I left the Snakepit and flipped through the other rooms, but nothing much was going on. No fetishists, nobody who wanted to be covered in feathers or slathered in porridge or strung up with velvet ropes or writhed on by guppies. Just the daily grind.

Then I called Amanda. We’re each other’s family; I guess when we were kids we were both stray puppies. It’s a bond.

Amanda was in the Wisconsin desert, putting together one of the Bioart installations she’s been doing now that she’s into what she calls the art caper. It was cow bones this time. Wisconsin ’s covered with cow bones, ever since the big drought ten years ago when they’d found it cheaper to butcher the cows there rather than shipping them out – the ones that hadn’t died on their own. She had a couple of fuel-cell front-end loaders and two illegal Tex-Mexican refugees she’d hired, and she was dragging the cow bones into a pattern so big it could only be seen from above: huge capital letters, spelling out a word. Later she’d cover it in pancake syrup and wait until the insect life was all over it, and then take videos of it from the air, to put into galleries. She liked to watch things move and grow and then disappear.

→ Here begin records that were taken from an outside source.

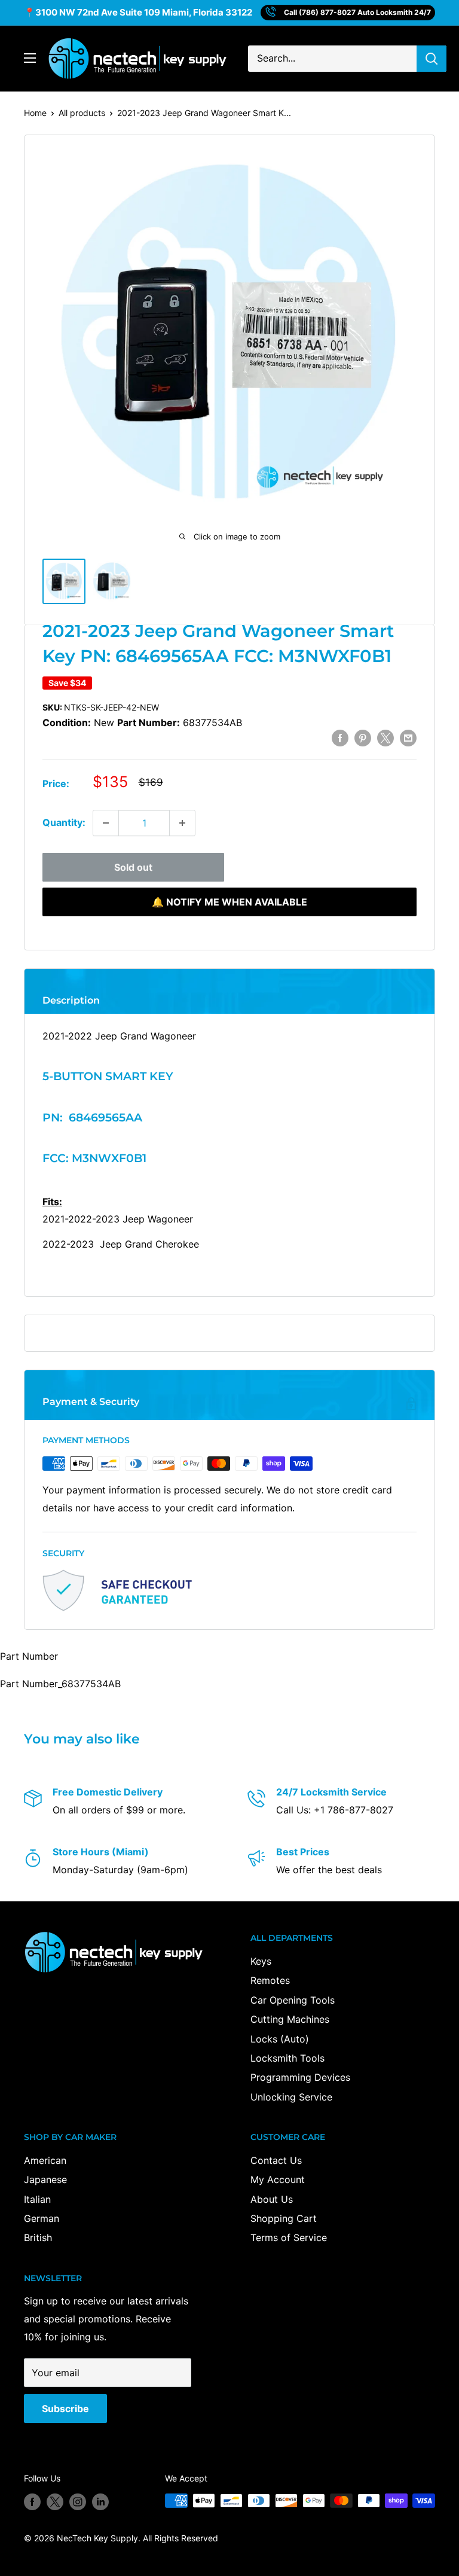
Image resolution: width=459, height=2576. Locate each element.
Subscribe (65, 2409)
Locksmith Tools (287, 2058)
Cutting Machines (289, 2019)
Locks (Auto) (279, 2039)
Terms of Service (288, 2237)
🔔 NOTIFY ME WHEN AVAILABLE (229, 902)
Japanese (45, 2179)
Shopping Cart (283, 2218)
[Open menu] (30, 58)
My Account (277, 2179)
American (45, 2160)
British (38, 2237)
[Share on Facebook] (340, 737)
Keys (260, 1961)
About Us (271, 2199)
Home (35, 113)
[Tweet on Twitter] (385, 737)
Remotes (270, 1980)
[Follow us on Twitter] (55, 2501)
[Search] (431, 58)
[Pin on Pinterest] (362, 737)
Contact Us (276, 2160)
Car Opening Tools (292, 2000)
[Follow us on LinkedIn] (100, 2501)
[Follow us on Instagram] (77, 2501)
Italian (37, 2199)
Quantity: (63, 822)
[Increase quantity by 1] (182, 823)
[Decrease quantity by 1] (105, 823)
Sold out (133, 867)
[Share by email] (408, 737)
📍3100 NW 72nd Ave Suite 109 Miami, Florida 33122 (138, 12)
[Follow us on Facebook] (32, 2501)
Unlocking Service (291, 2097)
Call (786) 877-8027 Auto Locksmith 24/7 (357, 12)
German (41, 2218)
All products (82, 113)
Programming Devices (300, 2077)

Amanda always got the money to do her art capers. She was kind of famous in the circles that went in for culture. They weren’t big circles, but they were rich circles. This time she had a deal with a top CorpSeCorps guy – he’d get her up in the helicopter, to take the videos. “I traded Mr. Big for a whirly,” was how she told me – we never said CorpSeCorps or helicopter on the phone, because they had robots listening in for special words like those.

Her Wisconsin thing was part of a series called The Living Word – she said for a joke that it was inspired by the Gardeners because they’d repressed us so much about writing things down. She’d begun with one-letter words – I and A and O – and then done two-letter words like It, and then three letters, and four, and five. Now she was up to six. They’d been written in all different materials, including fish guts and toxic-spill-killed birds and toilets from building demolition sites filled with used cooking oil and set on fire.

Her new word was kaputt. When she’d told me that earlier, she’d said she was sending a message.

“Who to?” I’d said. “The people who go to the galleries? The Mr. Rich and Bigs?”

“That’s who,” she’d said. “And the Mrs. Rich and Bigs. Them too.”

“You’ll get in trouble, Amanda.”

“It’s okay,” she said. “They won’t understand it.”

The project was going fine, she said: it had rained, the desert flowers were in bloom, there were a lot of insects, which was good for when she’d pour on the syrup. She already had the K done, and she was halfway through the A. But the Tex-Mexicans were getting bored.